I've never seen an animal that didn't think. Yes, they most certainly think, they store up memories and learn from them, and they dream. They also sometimes demonstrate quite a sense of humour and play tricks on others for their own amusement.

What I was suggesting, though, is that people burden themselves with a great deal of unnecessary, absolutely pointless, and often very negative thinking of a type animals don't waste their time on. People don't just consider probable futures of a practical nature, like the cat that waits outside the mousehole, having previously realized that the mouse may again emerge from the hole.

No, people worry about all kinds of totally hypothetical and imaginary stuff that they make up all the time in their own minds, stuff that no cat would ever bother to manufacture. They are tortured by all kinds of self-criticism or issues with others that they run around and around in their minds over and over again. Their minds almost never shut up, except when they are asleep or heavily drunk, stoned, or having sex...that means they are usually at the mercy of a constantly chattering mind that won't stop. And that's what I regard as the primary difference between humans and animals.
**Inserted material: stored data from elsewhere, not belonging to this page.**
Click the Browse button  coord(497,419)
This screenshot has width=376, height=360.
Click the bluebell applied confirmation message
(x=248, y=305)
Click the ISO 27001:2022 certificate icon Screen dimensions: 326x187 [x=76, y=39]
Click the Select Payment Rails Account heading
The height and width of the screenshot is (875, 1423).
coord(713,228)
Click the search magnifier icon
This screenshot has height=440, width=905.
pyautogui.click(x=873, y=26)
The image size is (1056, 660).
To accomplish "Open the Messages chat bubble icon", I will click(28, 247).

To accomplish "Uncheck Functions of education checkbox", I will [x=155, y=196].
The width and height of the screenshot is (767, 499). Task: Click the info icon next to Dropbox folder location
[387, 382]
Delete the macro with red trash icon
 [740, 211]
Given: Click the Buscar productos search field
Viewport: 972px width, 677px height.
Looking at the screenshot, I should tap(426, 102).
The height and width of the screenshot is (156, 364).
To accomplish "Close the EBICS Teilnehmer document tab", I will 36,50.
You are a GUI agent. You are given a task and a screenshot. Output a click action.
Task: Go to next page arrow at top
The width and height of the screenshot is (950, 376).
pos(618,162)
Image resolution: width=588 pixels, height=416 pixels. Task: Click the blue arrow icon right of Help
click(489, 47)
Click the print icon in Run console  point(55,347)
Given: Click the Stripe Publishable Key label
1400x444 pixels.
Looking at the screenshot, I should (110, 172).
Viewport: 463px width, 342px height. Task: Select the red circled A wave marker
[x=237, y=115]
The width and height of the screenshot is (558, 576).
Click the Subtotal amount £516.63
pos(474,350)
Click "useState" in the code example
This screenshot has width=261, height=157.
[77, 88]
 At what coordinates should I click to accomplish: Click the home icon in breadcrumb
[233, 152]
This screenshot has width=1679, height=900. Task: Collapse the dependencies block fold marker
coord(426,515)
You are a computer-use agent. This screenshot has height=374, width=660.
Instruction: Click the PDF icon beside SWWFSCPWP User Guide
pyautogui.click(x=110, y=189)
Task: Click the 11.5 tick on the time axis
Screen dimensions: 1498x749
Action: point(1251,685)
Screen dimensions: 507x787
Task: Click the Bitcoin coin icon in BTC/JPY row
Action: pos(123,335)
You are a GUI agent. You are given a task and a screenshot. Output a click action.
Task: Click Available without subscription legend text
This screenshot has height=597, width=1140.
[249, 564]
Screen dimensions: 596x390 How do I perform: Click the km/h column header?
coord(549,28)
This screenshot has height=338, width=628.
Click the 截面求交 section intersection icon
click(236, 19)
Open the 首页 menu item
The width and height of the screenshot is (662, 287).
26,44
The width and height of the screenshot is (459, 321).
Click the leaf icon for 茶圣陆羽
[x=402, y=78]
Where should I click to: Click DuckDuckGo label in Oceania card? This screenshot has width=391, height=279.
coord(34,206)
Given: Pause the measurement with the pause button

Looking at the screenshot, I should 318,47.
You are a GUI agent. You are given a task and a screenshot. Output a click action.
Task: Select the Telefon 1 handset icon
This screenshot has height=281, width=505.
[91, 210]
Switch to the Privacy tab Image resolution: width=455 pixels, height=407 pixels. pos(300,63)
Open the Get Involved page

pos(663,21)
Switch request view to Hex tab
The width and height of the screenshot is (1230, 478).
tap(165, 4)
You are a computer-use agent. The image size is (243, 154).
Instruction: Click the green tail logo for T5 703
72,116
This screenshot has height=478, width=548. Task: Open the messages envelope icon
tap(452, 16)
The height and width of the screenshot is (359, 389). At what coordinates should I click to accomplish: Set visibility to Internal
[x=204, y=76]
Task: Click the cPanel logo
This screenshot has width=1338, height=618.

Humans have a mind that won't shut up, and it tends to make them crazy at times. I've seen some very extreme examples of this, people who never have a waking moment of peace, entirely because of their overactive mind.

If any of you here have studied Eastern spiritual disciplines and meditation, then you'll know what I'm talking about. If not, perhaps you won't. The whole purpose of meditation is to quiet down and hopefully silence the chattering mind while you are fully awake and aware. If you succeed in doing so, it's very beneficial to your state of mind and your bodily health, because it calms your whole system. It brings a feeling of inner peace.

It doesn't mean you're unconscious. It's a state of heightened consciousness, because your mind is not saying anything at all, it's just quietly resting and listening. It's heightened attentiveness to everything other than your inner chatter. Imagine how much better you could hear someone else, for example, if you weren't so busy formulating the next thing you're going to say (and that's what most people do in a conversation, they focus mainly on the next thing they are going to say...meaning they barely listen to other people at all).

I've seen animals at absolute rest...while fully awake...but at absolute rest. They do that naturally. They remain very still when they do that, and without restlessness. Most modern humans hardly ever do it, because they're at the mercy of a constantly chattering mind.

I think we could learn a great deal from the animals when it comes to that. I think they're better at it than we are.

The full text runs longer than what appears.